The facility failed to maintain enhanced barrier precautions during wound care for Resident R271, who had a sacral wound. The facility's policy on 'Transmission Based Precautions' required the use of gowns and gloves for high-contact care activities, such as wound care, to reduce the transmission of multidrug-resistant organisms. However, during an observation, it was noted that a nurse aide and a licensed nurse provided wound care to Resident R271 while wearing only gloves, despite a sign on the resident's door instructing staff to wear both gowns and gloves. The licensed nurse, identified as an agency nurse, revealed that there were no gowns readily available and admitted to not having received training on enhanced barrier precautions.
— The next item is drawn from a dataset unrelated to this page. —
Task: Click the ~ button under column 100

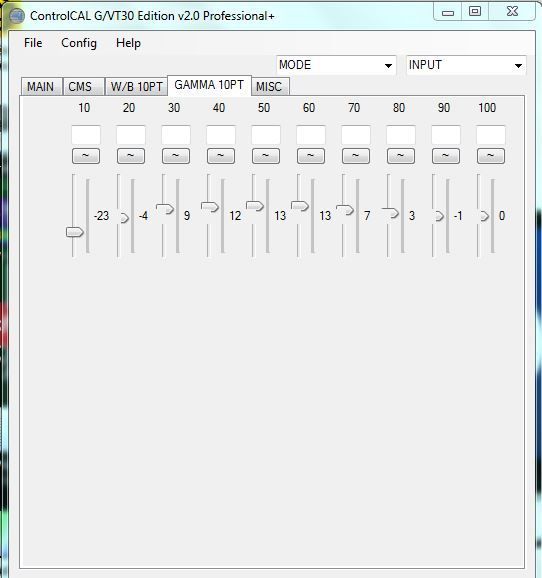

This lack of adherence to the facility's infection control policy was observed during the provision of continence and wound care, which are considered high-contact activities requiring enhanced barrier precautions. The deficiency was identified through observations, review of facility policies, clinical record reviews, and staff interviews.

Plan Of Correction

This plan of correction is submitted to comply with federal regulations. This plan is not an admission of guilt, or wrongdoing, nor does it reflect agreement with the facts and conclusions stated in the statement of deficiencies. The facility cannot go back retroactively to correct the issue. E11 and E10 were educated on Enhanced Barrier Precautions and location of PPE. The DON/designee educated staff on Enhanced Barrier Precautions and location of PPE. The DON/designee will do random observations of 5 staff members entering rooms requiring EBP to ensure appropriate PPE is worn. Audits will be done weekly x 4 weeks then monthly x 2 months. Results of these audits will be submitted to the quality assurance committee to determine if further action is required.